Friday, December 7, 2007

Memory Management Mechanisms

Mechanism Versus Policy

Accessing and manipulating memory involves a lot of accounting work. Measures have to be taken to ensure that memory being accessed is valid and that it corresponds to actual physical storage. If memory protection mechanisms are in place, checks will also need to be performed by the processor to ensure that an executing task does not access memory locations that it should not. Memory protection is the type of service that multiuser operating systems are built upon. If virtual memory is being used, a significant amount of bookkeeping will need to be maintained in order to track which disk sectors belong to which task. It is more effort than you think, and all the steps must be completed flawlessly.


ASIDE

An arm-waving explanation is a proposition that has not been established using precise mathematical statements. Mathematical statements have the benefit of being completely unambiguous: They are either true or false. An arm-waving explanation tends to eschew logical rigor entirely in favor of arguments that appeal to intuition. Such reasoning is at best dubious, not only because intuition can often be incorrect, but also because intuitive arguments are ambiguous. For example, people who argue that the world is flat tend to rely on arm-waving explanations.

Memory Hierarchy

When someone uses the term "memory," they are typically referring to the data storage provided by dedicated chips located on the motherboard. The storage these chips provide is often referred to as Random Access Memory (RAM), main memory, and primary storage. Back in the iron age, when mainframes walked the earth, it was called the core. The storage provided by these chips is volatile, which is to say that data in the chips is lost when the power is switched off.

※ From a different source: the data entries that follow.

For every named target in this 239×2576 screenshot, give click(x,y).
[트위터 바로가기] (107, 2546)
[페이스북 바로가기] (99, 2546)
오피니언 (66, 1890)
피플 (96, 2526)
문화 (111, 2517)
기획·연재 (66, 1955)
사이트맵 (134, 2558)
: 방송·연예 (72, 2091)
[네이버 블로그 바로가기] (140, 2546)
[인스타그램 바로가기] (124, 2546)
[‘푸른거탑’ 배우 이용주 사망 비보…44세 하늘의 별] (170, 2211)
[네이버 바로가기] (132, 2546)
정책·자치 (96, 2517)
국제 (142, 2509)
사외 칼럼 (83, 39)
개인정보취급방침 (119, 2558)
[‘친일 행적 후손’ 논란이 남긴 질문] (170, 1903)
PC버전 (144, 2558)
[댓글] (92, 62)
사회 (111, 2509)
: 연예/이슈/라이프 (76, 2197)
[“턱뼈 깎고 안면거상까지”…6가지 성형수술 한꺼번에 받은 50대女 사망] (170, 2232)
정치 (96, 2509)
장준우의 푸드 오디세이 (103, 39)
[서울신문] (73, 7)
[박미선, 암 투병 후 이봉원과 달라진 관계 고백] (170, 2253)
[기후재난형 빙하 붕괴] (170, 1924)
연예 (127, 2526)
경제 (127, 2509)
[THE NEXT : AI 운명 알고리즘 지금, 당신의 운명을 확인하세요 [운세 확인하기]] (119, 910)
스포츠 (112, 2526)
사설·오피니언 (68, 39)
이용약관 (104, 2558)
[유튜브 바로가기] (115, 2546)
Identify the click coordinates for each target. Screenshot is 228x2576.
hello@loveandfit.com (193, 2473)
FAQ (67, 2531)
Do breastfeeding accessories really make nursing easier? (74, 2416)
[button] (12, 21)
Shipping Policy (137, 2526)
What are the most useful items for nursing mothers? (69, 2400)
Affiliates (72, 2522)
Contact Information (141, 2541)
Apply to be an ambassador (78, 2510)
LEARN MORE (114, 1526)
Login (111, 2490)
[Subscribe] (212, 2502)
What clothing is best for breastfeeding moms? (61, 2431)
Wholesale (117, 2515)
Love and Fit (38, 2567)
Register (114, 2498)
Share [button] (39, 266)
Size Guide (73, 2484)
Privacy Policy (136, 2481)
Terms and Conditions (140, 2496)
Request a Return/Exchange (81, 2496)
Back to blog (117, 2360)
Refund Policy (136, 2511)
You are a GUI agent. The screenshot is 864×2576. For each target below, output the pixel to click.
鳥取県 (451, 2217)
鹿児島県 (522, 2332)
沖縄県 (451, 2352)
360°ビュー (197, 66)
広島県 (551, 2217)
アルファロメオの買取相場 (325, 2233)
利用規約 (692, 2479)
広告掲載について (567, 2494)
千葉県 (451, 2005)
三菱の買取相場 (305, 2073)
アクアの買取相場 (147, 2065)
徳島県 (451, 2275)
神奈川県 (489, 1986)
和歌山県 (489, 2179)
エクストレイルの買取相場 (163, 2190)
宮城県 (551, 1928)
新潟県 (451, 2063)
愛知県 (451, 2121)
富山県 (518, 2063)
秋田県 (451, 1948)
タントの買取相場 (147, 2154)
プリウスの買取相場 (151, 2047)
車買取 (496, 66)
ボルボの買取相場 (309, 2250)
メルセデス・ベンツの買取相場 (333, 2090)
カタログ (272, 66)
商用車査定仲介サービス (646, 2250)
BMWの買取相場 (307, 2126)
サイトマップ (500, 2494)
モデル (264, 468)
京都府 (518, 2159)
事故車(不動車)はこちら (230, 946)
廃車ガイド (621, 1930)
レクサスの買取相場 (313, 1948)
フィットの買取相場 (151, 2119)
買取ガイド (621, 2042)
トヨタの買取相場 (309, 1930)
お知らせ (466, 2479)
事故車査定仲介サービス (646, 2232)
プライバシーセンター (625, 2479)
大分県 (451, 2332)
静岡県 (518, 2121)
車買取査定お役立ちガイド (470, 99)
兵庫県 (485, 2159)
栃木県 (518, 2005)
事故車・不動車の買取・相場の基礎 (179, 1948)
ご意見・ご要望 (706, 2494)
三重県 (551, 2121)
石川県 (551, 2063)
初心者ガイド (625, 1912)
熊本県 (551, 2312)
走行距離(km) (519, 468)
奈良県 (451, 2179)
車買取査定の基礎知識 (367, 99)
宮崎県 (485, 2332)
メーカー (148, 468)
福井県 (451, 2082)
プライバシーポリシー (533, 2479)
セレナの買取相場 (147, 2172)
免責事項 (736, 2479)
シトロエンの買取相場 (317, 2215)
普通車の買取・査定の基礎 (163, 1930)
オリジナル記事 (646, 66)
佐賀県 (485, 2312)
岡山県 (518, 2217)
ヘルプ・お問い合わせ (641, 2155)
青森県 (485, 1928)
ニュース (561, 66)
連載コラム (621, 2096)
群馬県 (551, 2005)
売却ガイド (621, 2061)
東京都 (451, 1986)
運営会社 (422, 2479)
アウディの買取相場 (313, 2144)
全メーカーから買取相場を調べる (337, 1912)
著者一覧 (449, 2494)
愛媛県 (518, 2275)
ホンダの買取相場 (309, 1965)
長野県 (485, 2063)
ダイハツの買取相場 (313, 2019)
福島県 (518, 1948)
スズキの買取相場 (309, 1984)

There are various types of RAM:

  • DRAM

  • SDRAM

  • SRAM

  • VRAM

Dynamic RAM (DRAM) has to be recharged thousands of times each second. Synchronous DRAM (SDRAM) is refreshed at the clock speed at which the processor runs the most efficiently. Static RAM (SRAM) does not need to be refreshed like DRAM, and this makes it much faster. Unfortunately, SRAM is also much more expensive than DRAM and is used sparingly. SRAM tends to be used in processor caches and DRAM tends to be used for wholesale memory. Finally, there's Video RAM (VRAM), which is a region of memory used by video hardware.

Recent advances in technology and special optimizations implemented by certain manufacturers have led to a number of additional acronyms. Here are a couple of them:

  • DDR SDRAM

  • RDRAM

  • ESDRAM

DDR SDRAM stands for Double Data Rate Synchronous Dynamic Random Access Memory. With DDR SDRAM, data is read on both the rising and the falling of the system clock tick, basically doubling the bandwidth normally available. RDRAM is short for Rambus DRAM, a high-performance version of DRAM sold by Rambus that can transfer data at 800 MHz. Enhanced Synchronous DRAM (ESDRAM), manufactured by Enhanced Memory Systems, provides a way to replace SRAM with cheaper SDRAM.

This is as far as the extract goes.